* To do:
Reproduce only the stretch of entries below that begins at the first line and ends at the line holding "The image size is (804, 431).".
--- --- ---
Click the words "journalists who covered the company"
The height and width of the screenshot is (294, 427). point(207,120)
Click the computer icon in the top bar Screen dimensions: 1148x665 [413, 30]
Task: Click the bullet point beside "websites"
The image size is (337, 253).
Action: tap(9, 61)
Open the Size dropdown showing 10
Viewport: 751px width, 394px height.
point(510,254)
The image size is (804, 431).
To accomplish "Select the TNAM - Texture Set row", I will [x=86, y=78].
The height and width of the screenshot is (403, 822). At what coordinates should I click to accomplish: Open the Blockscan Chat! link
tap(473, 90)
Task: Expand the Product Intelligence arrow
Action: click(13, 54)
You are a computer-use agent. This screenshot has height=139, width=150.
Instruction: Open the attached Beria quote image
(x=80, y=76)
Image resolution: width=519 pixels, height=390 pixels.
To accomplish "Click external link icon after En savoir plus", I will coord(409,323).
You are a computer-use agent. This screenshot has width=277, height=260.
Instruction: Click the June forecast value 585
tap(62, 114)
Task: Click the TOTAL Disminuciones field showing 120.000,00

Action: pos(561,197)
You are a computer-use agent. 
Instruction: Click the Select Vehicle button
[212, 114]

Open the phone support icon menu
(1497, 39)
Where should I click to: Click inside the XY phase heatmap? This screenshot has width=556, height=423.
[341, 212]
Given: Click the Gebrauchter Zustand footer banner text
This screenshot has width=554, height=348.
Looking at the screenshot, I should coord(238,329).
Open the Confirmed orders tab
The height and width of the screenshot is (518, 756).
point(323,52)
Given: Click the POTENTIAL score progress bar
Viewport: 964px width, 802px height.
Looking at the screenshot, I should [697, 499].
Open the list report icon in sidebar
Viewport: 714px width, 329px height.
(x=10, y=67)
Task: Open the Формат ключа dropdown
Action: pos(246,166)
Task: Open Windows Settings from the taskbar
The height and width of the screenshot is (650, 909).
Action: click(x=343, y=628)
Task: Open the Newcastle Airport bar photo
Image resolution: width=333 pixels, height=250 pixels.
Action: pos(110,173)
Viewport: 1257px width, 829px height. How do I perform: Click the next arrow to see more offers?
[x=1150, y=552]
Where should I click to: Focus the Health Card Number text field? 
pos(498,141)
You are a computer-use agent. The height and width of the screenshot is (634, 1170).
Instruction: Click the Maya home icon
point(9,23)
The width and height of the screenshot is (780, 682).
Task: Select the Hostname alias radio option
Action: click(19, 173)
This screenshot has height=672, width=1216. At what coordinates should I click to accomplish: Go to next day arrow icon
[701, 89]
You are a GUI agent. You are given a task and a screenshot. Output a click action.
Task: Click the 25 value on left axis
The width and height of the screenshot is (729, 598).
--- --- ---
* Task response:
Click the words "journalists who covered the company"
The height and width of the screenshot is (294, 427). point(207,120)
Click the computer icon in the top bar Screen dimensions: 1148x665 [413, 30]
Task: Click the bullet point beside "websites"
The image size is (337, 253).
Action: tap(9, 61)
Open the Size dropdown showing 10
Viewport: 751px width, 394px height.
point(510,254)
The image size is (804, 431).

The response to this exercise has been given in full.